- **Collected data**
==============================

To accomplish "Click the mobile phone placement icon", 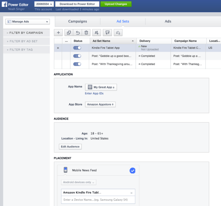I will [x=66, y=170].
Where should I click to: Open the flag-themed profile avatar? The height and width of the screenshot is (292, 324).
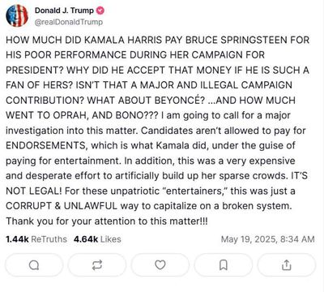pos(17,15)
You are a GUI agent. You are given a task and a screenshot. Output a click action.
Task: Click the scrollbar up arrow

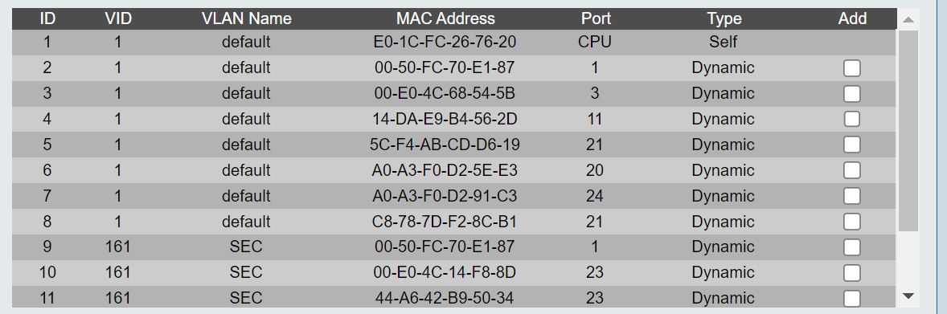(908, 20)
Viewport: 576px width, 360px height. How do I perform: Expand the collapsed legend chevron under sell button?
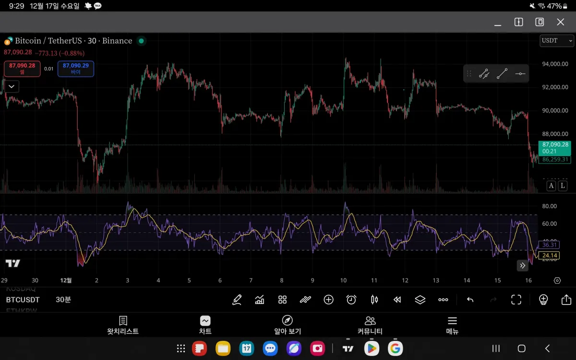(12, 87)
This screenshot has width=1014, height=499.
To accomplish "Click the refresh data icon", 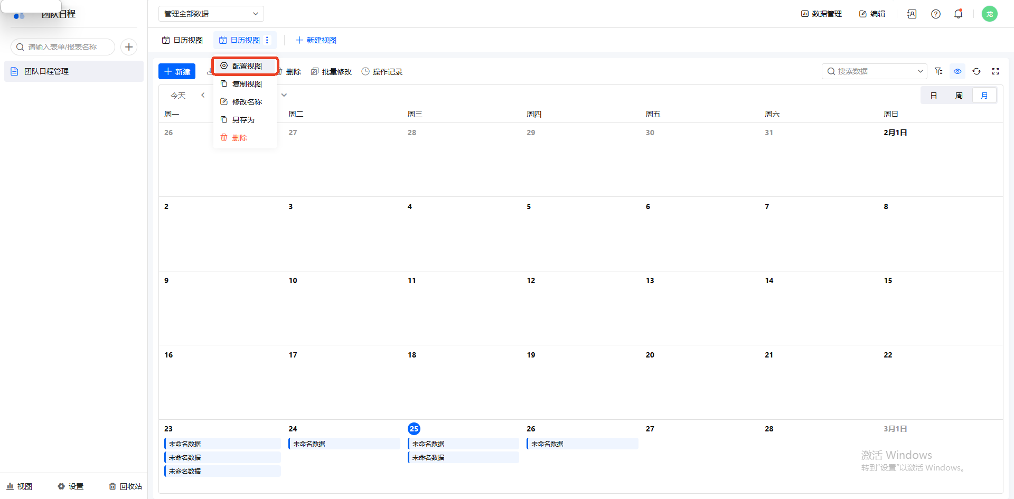I will [x=977, y=71].
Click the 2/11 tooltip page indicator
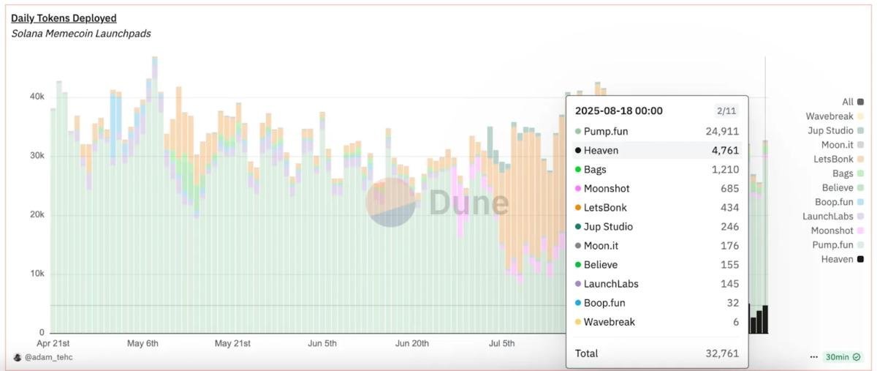 [726, 111]
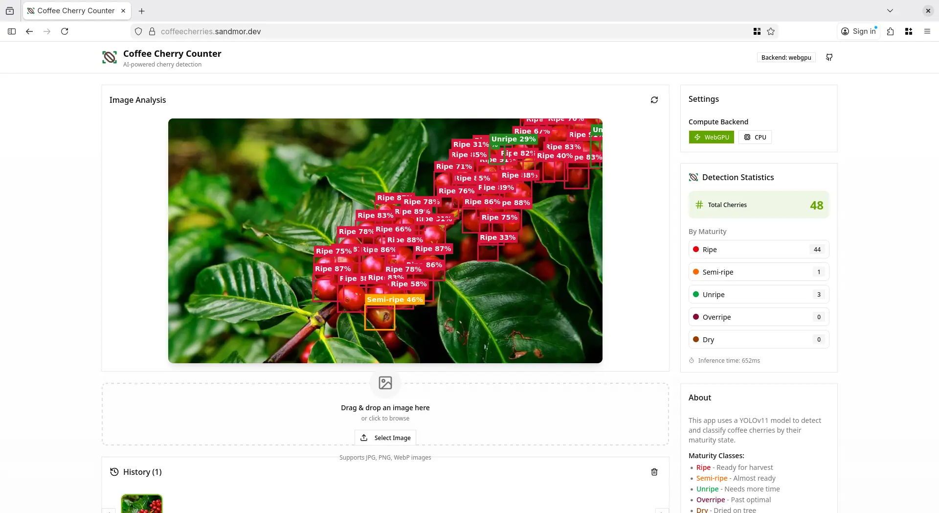Click the reset analysis refresh icon
The image size is (939, 513).
tap(654, 100)
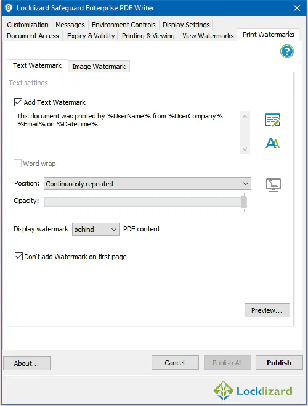Toggle the Word wrap checkbox
The image size is (308, 406).
point(18,164)
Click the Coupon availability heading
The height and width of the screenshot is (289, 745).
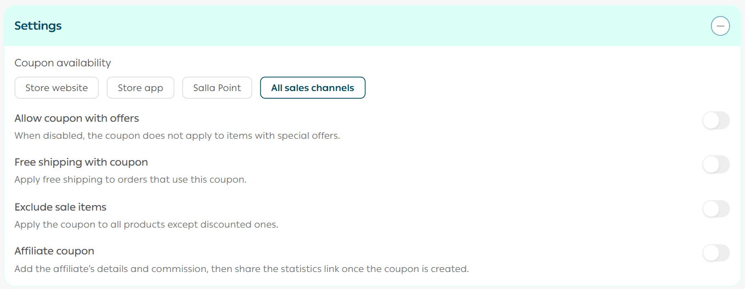[63, 63]
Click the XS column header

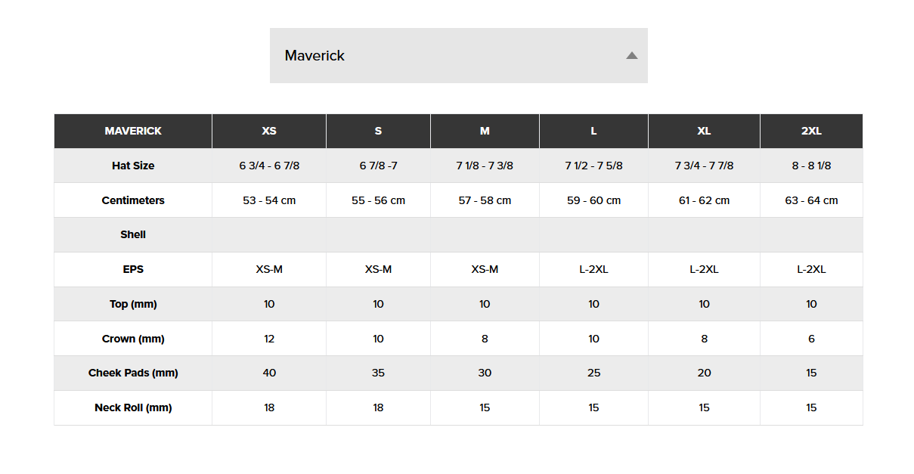[269, 131]
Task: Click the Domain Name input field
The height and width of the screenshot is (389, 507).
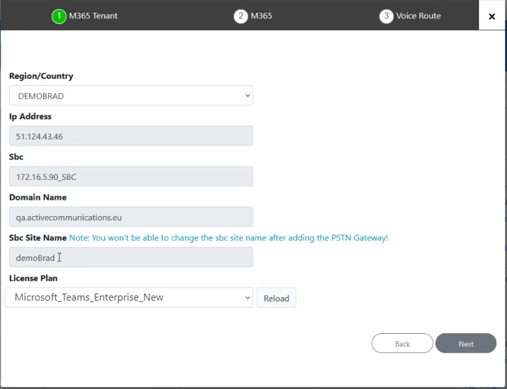Action: 131,217
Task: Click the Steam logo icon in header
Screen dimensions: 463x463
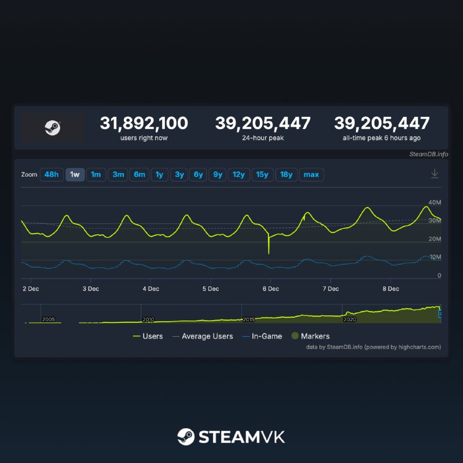Action: (x=53, y=128)
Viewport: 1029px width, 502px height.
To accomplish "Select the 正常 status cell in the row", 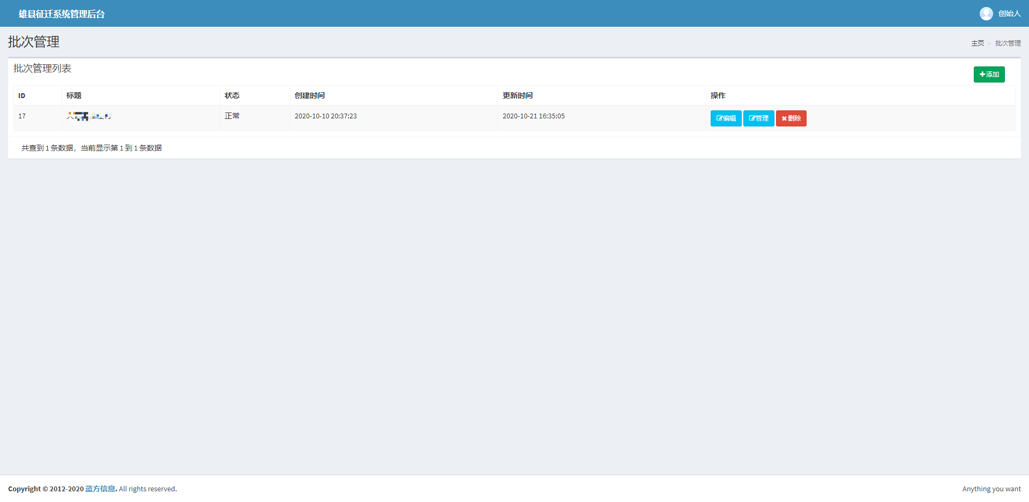I will pyautogui.click(x=232, y=116).
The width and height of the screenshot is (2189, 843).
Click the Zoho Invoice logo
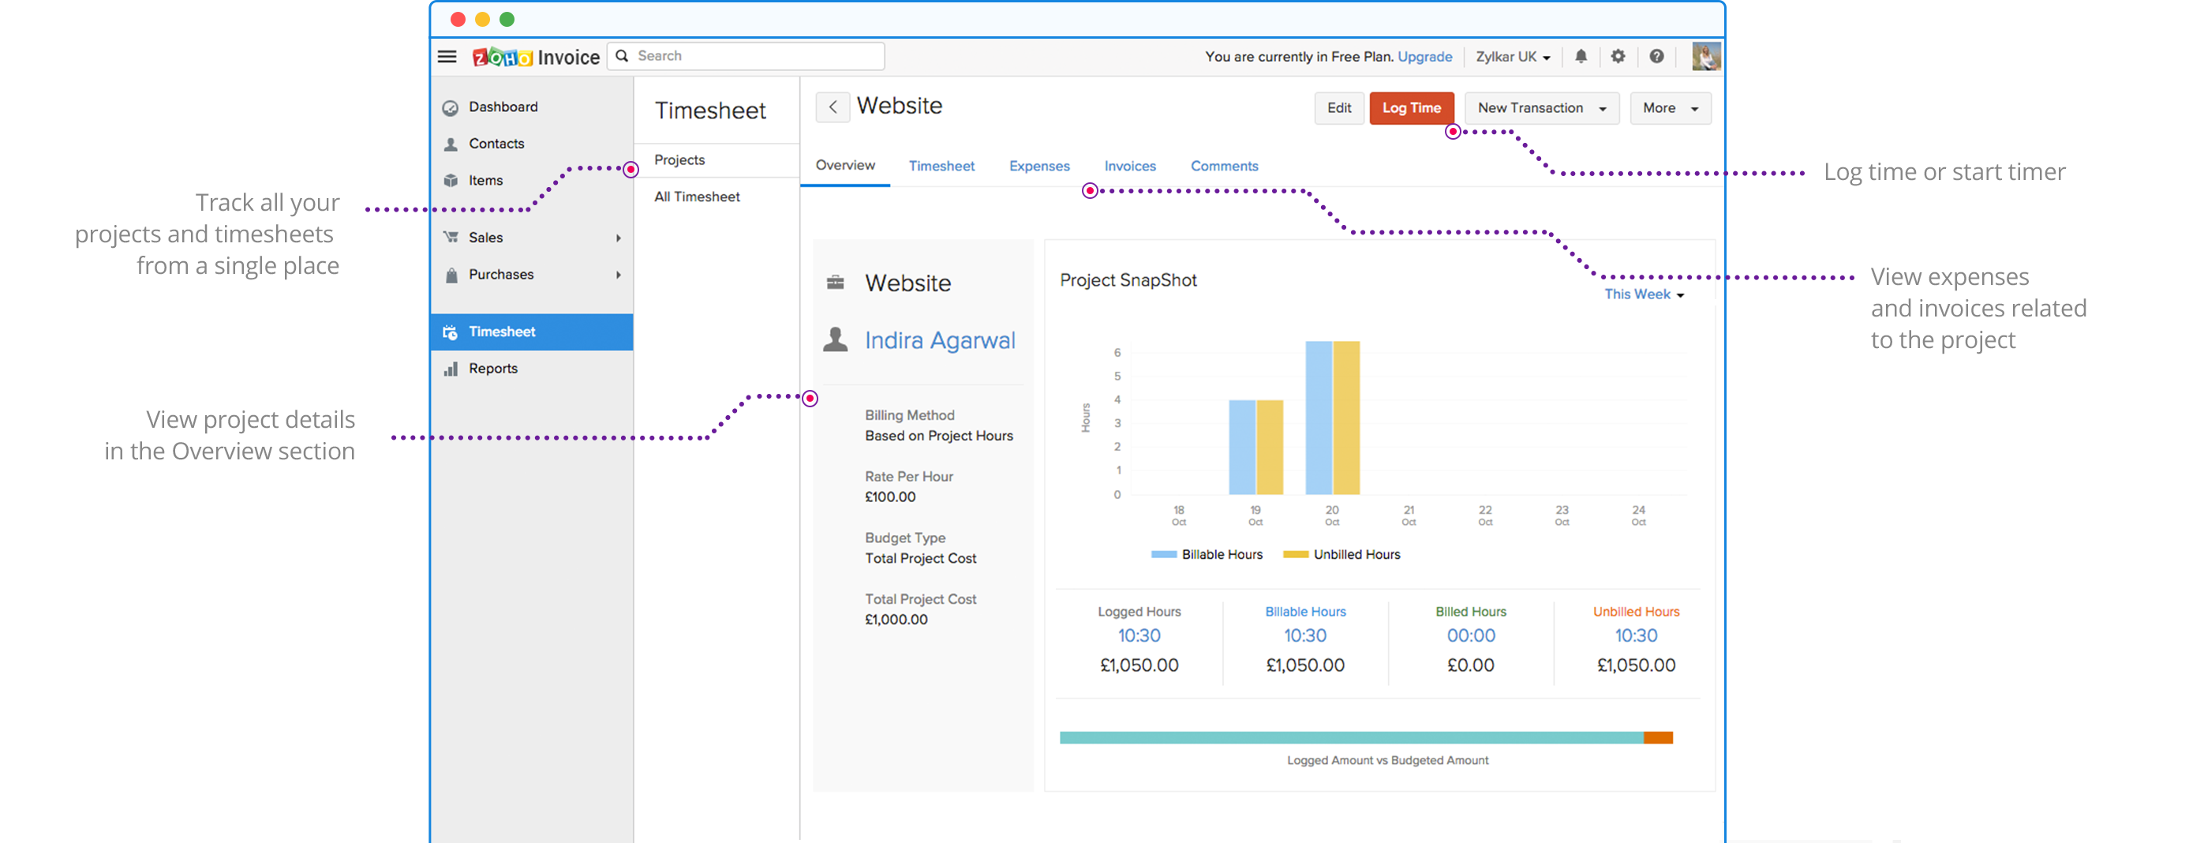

==============================

Wherever the word "logo" appears in the entries above, copy that line.

Task: Click the Steam logo icon in header
Click the Zoho Invoice logo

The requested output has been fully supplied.